Now is the time for Principal Accountable Persons to:

• continue to work out what information they already have (or should have) and where it is;
• decide how they intend to collate, share and store building safety information. Several software providers are already offering to make this easier and it is clear that property technology will continue to grow as an offering;
• prepare (or appoint someone else to prepare) their building safety case reports;
• consider the extent to which they can and/or want to flow down their building safety information requirements to third parties, such as property managers;
• establish a process for regularly reviewing and updating building safety information;
• build in due diligence checks and controls where that information is being shared with a third party, for example a property manager; and
• reach out for support with reviewing and/or entering into legal documents, such as agreements with technology providers – it is critical that controls are in place to ensure any transfer of the golden thread, and/or any creation or retention of building safety information, is managed in a compliant way. Contracts need to contain sufficiently detailed record keeping, storage and audit provisions.

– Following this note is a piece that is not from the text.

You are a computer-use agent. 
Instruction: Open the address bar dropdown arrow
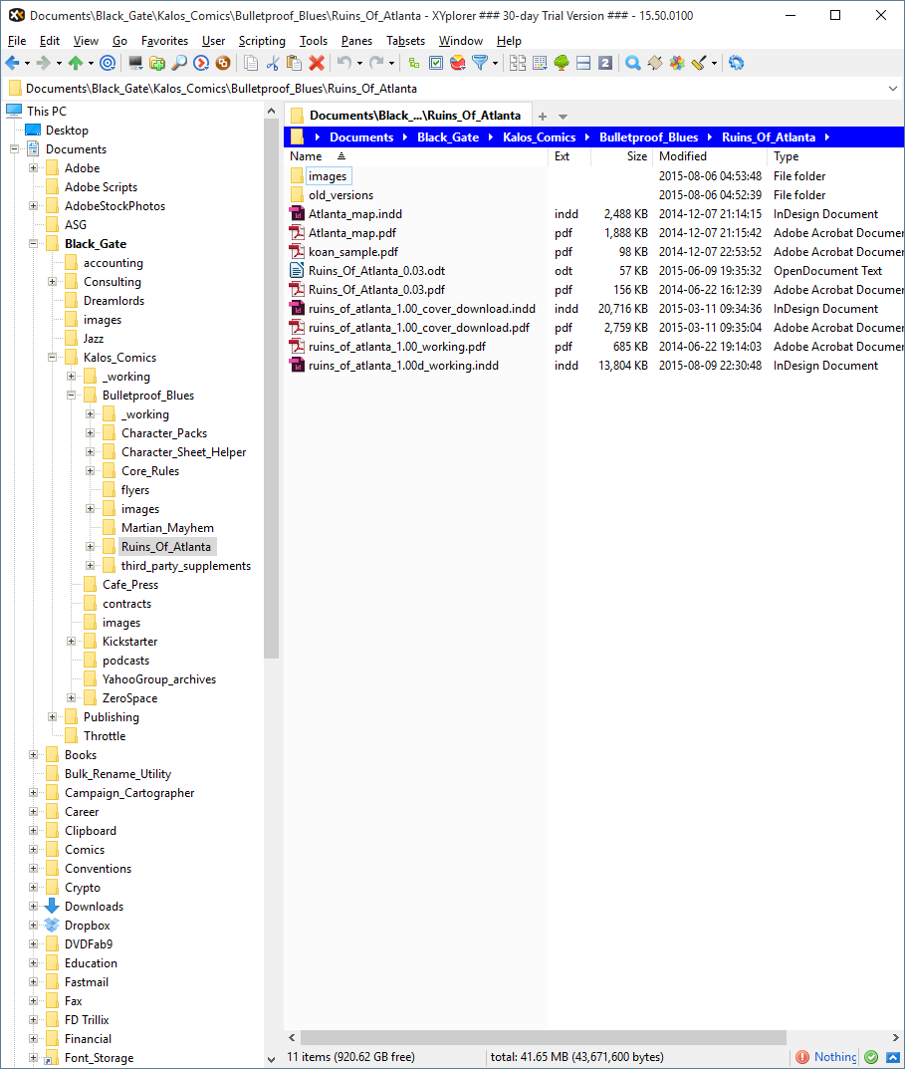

Principal Accountable Persons need to show that they are taking steps to assess and manage building safety risks and that they are dealing with building safety information in a compliant manner. They can, however, take some comfort from the tone of the Building Safety Regulator's keynote speech at the ARMA conference – while the Building Safety Regulator will be looking to verify information, and will challenge any gaps, the aim is to prevent tragedy. Building safety case reports do not, for example, need to be perfect, but they do need to show that action is being taken to manage building safety risk.